Cabbage Root Fly is one of the most damaging brassica pests. It lays its eggs in the soil at the base of the plant. When the eggs hatch, the larvae eat into the roots of the plant, causing irreversible damage.
If you do get a cabbage root fly attack, the first sign you’ll have is the plant wilting, and by this stage, it is too late.
To prevent the fly from laying eggs, plant the brassica through a 6-inch square piece of cardboard or carpet underlay. This technique is completely successful, and I would suggest that you do this for all your brassica family plants.
Slugs are an issue for many garden vegetables, and whatever your slug regime, be extra vigilant around your brassicas. Some methods to manage slugs include:
- Coffee grounds
Mosaic Virus is recognizable by the yellowing of leaves. However, it is a virus that is carried by aphids. This means if you control aphids, you will control the virus.
Club Root is extremely debilitating to the brassica family. It is a soil-borne disease that infects and deforms the root of the plant. This disrupts the plant’s growth and its ability to take up nutrients.
There is no cure for this disease. You cannot get rid of it and the only alternative is to work with it.
If you have the club-root infection in your vegetable garden, grow your brassica vegetables in pots, repotting as needed until you reach a fairly large pot. Dust the dirt with blood meal and lime to feed the plant and to keep the soil alkaline. You could also feed your brassicas with a liquid nettle tea once a week.

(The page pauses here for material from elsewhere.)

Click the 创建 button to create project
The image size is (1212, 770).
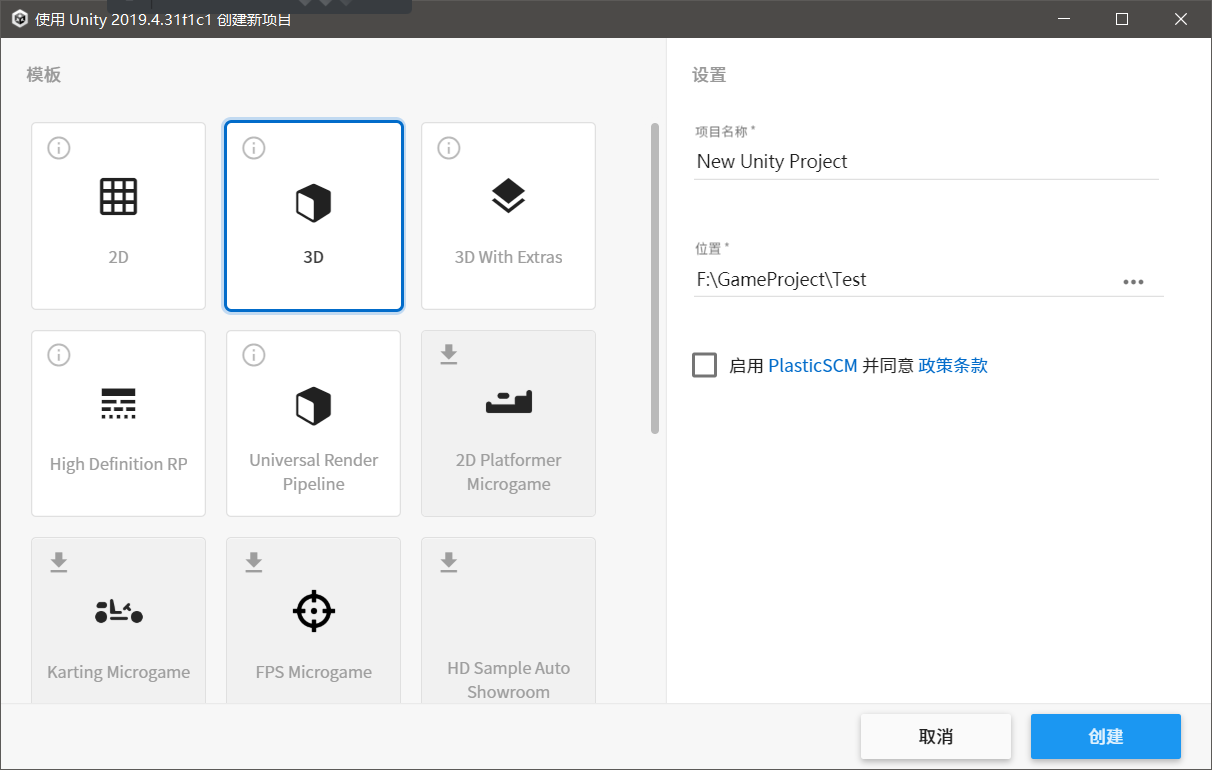(1105, 736)
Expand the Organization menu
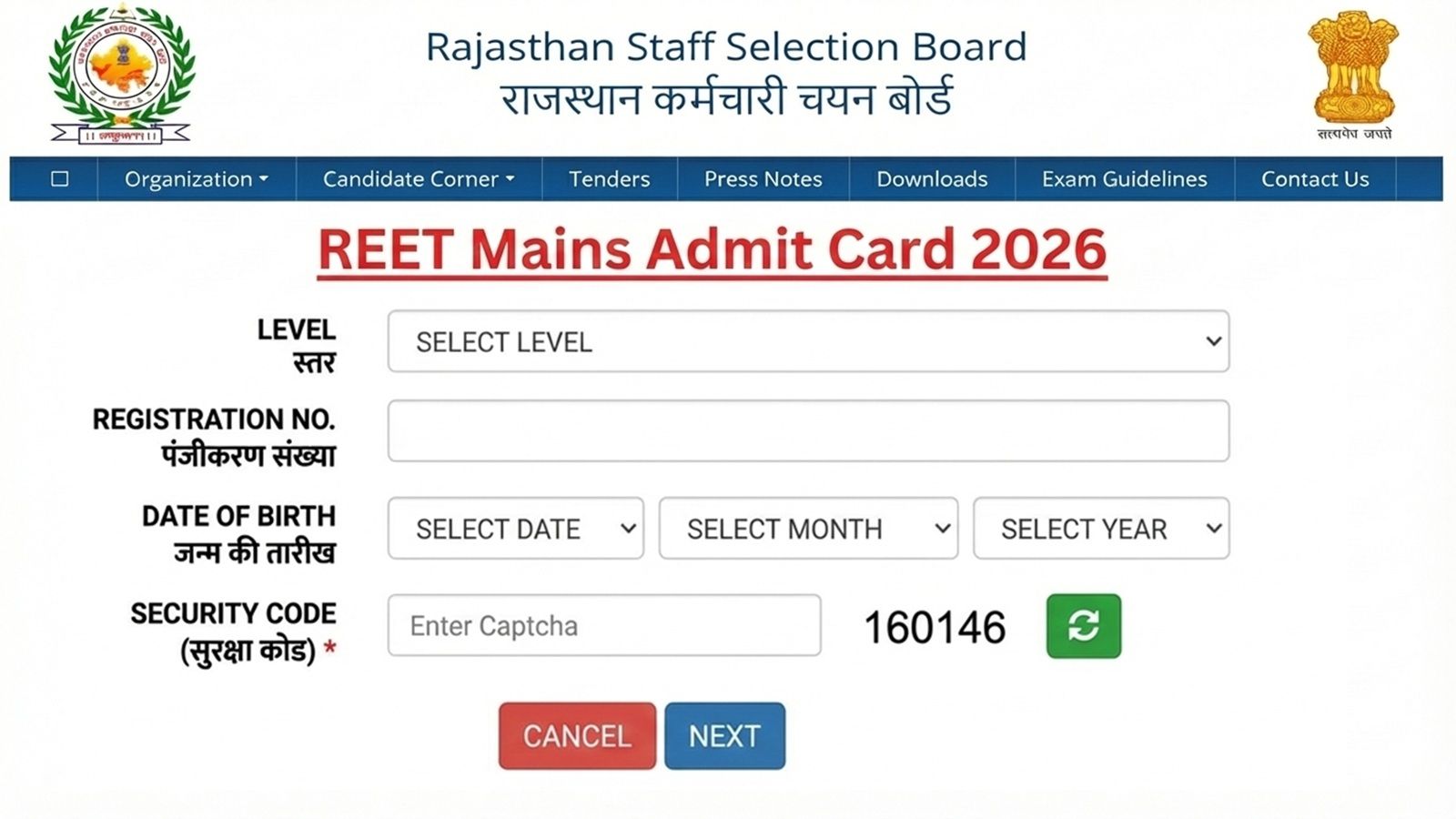Viewport: 1456px width, 819px height. point(197,179)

When you are ready to transplant the brassica to the garden, dig a 12-inch square hole. Backfill the hole with a little potting compost, again dusting with blood meal and lime, and plant the brassica into the hole.
Although this will not stop the plant from the effects of club root, it will allow it to develop and crop before the root becomes too damaged.
Unfortunately, this won’t work for cauliflowers, and you will have to abandon growing this vegetable.
Alternative Way to Plant Brassica Vegetables
Each of these solutions for protecting crops has a problem. The cardboard collars that protect against cabbage root flies often blow away. Netting plants to keep the butterflies from laying eggs also stop you from weeding as regularly as you should. And slug pellets damage the wildlife that eats slugs.
One option is to prepare the soil as usual, then cover it with a weed control fabric and plant seedlings through it. Use stakes or water pipe hoops to hold the netting.
This method will still allow you to use slug pellets as birds and frogs will not be able to access the dying slugs.